» WHAT IS BEING ASKED: Of all the lines below, return only those starting with the line holding "Switch to large icons view toggle" and going on through the line holding "This screenshot has height=812, width=1500.", exactly as written.

» SUPPLIED DATA:
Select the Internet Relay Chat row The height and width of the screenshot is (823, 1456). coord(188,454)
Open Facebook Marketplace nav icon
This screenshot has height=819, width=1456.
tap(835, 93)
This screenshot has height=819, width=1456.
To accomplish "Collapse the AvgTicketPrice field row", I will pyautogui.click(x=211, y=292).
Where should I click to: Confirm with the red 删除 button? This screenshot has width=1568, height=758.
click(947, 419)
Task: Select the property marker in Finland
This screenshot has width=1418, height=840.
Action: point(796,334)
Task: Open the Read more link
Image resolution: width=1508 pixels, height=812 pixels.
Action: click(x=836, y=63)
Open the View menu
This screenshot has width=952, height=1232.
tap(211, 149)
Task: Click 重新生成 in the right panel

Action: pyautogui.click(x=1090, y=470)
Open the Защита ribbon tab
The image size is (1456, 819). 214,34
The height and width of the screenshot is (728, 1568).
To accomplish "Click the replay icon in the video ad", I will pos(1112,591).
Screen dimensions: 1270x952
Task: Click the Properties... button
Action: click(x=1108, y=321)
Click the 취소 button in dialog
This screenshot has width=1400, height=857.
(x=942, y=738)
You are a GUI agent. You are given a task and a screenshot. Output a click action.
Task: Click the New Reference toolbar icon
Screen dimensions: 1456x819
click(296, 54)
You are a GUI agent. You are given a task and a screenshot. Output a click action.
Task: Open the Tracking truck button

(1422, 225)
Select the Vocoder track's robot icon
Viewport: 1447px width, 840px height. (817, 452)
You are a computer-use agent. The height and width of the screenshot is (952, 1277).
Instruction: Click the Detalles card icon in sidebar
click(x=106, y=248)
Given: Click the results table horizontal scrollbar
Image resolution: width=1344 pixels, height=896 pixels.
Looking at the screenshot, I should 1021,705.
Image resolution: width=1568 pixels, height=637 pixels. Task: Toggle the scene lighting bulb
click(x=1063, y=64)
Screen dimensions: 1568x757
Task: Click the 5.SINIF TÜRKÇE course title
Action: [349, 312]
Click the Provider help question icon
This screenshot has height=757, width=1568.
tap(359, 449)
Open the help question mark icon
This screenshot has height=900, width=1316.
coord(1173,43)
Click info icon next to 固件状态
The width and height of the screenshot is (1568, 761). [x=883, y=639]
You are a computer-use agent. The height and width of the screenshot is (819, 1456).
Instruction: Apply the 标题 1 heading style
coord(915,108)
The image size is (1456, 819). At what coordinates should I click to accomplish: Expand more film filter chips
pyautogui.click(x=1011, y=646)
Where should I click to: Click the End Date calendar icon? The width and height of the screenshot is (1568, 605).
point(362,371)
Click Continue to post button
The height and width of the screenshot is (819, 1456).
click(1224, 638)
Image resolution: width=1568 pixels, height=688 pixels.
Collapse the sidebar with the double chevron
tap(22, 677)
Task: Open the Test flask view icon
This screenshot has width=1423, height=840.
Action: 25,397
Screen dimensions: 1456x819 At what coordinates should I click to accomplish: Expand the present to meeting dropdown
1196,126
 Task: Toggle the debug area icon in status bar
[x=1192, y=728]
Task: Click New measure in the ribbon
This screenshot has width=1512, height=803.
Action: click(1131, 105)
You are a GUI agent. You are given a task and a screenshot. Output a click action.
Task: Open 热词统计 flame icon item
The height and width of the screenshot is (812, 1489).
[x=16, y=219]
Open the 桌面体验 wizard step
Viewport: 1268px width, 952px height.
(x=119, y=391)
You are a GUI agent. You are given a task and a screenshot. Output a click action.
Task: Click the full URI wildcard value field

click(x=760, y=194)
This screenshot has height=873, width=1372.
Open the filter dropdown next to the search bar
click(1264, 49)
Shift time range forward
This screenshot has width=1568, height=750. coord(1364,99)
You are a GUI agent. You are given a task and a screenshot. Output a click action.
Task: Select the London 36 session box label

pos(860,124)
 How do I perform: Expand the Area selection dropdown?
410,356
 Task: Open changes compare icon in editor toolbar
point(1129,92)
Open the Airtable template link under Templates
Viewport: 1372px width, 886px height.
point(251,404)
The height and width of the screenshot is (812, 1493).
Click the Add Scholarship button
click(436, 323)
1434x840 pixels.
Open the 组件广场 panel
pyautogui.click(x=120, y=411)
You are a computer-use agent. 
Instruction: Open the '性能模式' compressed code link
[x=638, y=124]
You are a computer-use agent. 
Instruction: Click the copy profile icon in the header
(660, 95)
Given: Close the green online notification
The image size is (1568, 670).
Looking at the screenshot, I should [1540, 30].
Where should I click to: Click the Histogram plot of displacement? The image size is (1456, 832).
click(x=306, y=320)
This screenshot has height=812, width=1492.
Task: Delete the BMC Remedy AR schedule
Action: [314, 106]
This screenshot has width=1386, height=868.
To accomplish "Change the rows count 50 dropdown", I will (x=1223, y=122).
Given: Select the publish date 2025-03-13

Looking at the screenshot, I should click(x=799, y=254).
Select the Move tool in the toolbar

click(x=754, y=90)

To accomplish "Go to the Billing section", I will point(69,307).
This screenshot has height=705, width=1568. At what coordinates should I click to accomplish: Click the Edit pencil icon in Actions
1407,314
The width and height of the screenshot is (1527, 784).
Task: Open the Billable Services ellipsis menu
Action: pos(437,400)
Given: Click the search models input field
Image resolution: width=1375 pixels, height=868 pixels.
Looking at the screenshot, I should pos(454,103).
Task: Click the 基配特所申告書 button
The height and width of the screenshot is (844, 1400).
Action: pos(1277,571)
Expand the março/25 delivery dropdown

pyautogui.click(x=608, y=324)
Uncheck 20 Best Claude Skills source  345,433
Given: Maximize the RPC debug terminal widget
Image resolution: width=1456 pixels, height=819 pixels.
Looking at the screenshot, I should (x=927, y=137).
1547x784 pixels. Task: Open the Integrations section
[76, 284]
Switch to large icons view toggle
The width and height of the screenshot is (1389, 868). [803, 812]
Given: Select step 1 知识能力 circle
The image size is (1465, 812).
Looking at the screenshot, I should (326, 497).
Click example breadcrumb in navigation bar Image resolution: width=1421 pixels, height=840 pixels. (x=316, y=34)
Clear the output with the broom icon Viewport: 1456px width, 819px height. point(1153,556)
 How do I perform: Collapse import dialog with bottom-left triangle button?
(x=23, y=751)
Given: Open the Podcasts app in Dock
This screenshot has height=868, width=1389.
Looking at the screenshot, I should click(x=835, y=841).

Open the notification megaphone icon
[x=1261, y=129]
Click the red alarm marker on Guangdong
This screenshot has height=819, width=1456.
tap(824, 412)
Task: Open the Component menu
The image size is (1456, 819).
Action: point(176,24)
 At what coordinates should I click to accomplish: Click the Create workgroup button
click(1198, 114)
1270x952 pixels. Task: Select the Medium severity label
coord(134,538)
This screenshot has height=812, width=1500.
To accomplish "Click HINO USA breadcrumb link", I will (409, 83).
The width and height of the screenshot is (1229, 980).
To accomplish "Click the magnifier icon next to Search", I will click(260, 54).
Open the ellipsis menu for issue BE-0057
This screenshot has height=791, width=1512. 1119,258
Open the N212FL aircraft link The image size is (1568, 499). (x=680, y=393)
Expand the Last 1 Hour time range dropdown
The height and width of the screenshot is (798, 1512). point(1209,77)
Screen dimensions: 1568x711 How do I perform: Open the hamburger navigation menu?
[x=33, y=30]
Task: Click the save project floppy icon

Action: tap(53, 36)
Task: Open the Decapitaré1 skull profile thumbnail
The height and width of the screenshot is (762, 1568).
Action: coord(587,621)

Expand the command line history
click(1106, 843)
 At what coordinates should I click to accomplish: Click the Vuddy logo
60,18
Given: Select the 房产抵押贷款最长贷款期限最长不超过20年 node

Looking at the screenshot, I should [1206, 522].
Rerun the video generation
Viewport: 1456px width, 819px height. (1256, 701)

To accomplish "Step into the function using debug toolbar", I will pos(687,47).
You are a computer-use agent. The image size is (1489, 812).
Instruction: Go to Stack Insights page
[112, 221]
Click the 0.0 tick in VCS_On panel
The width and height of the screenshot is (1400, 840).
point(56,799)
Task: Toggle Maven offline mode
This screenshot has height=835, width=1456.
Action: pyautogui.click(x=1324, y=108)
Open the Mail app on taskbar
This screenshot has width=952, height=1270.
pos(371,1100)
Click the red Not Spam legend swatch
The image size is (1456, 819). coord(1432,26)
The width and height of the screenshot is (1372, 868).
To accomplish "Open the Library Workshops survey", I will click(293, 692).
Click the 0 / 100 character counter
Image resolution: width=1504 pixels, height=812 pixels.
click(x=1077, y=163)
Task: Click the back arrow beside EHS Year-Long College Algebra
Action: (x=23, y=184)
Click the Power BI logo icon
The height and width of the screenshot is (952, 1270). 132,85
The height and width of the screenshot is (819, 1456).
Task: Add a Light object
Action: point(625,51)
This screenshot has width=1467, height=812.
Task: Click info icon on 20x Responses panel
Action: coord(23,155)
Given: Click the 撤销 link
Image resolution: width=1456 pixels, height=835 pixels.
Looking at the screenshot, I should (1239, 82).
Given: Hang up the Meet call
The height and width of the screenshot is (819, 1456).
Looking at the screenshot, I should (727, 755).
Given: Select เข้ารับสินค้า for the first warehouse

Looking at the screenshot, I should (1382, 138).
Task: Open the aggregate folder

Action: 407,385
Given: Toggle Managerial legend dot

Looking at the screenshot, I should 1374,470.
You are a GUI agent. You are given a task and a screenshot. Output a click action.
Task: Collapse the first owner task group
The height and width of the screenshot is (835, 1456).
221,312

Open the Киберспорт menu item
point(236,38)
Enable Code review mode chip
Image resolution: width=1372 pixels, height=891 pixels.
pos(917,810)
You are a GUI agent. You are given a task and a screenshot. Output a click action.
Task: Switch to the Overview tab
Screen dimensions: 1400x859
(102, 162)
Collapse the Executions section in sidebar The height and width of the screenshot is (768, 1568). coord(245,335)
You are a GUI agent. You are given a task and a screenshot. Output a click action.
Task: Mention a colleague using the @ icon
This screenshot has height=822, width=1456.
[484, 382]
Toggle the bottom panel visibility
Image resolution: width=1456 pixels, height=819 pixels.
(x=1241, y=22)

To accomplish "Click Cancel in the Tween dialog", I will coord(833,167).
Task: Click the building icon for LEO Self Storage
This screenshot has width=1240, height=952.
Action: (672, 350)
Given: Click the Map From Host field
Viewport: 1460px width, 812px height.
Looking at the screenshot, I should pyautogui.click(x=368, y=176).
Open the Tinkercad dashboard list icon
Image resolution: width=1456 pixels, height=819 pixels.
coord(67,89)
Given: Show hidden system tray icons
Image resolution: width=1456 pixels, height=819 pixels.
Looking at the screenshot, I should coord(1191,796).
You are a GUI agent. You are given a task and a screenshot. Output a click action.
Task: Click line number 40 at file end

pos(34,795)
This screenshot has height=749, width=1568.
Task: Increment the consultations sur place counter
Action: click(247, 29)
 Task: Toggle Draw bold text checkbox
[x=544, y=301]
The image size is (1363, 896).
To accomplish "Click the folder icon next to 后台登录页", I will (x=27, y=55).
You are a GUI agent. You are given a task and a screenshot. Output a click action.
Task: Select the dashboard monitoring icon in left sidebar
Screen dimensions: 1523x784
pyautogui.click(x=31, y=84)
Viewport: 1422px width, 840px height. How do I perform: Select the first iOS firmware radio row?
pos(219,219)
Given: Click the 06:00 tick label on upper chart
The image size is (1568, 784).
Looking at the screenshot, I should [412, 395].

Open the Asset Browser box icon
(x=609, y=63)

» ANSWER SPACE:
Switch to large icons view toggle
The width and height of the screenshot is (1389, 868). [803, 812]
Given: Select step 1 知识能力 circle
The image size is (1465, 812).
Looking at the screenshot, I should (326, 497).
Click example breadcrumb in navigation bar Image resolution: width=1421 pixels, height=840 pixels. (x=316, y=34)
Clear the output with the broom icon Viewport: 1456px width, 819px height. point(1153,556)
 How do I perform: Collapse import dialog with bottom-left triangle button?
(x=23, y=751)
Given: Open the Podcasts app in Dock
This screenshot has height=868, width=1389.
Looking at the screenshot, I should click(x=835, y=841).

Open the notification megaphone icon
[x=1261, y=129]
Click the red alarm marker on Guangdong
This screenshot has height=819, width=1456.
tap(824, 412)
Task: Open the Component menu
The image size is (1456, 819).
Action: point(176,24)
 At what coordinates should I click to accomplish: Click the Create workgroup button
click(1198, 114)
1270x952 pixels. Task: Select the Medium severity label
coord(134,538)
This screenshot has height=812, width=1500.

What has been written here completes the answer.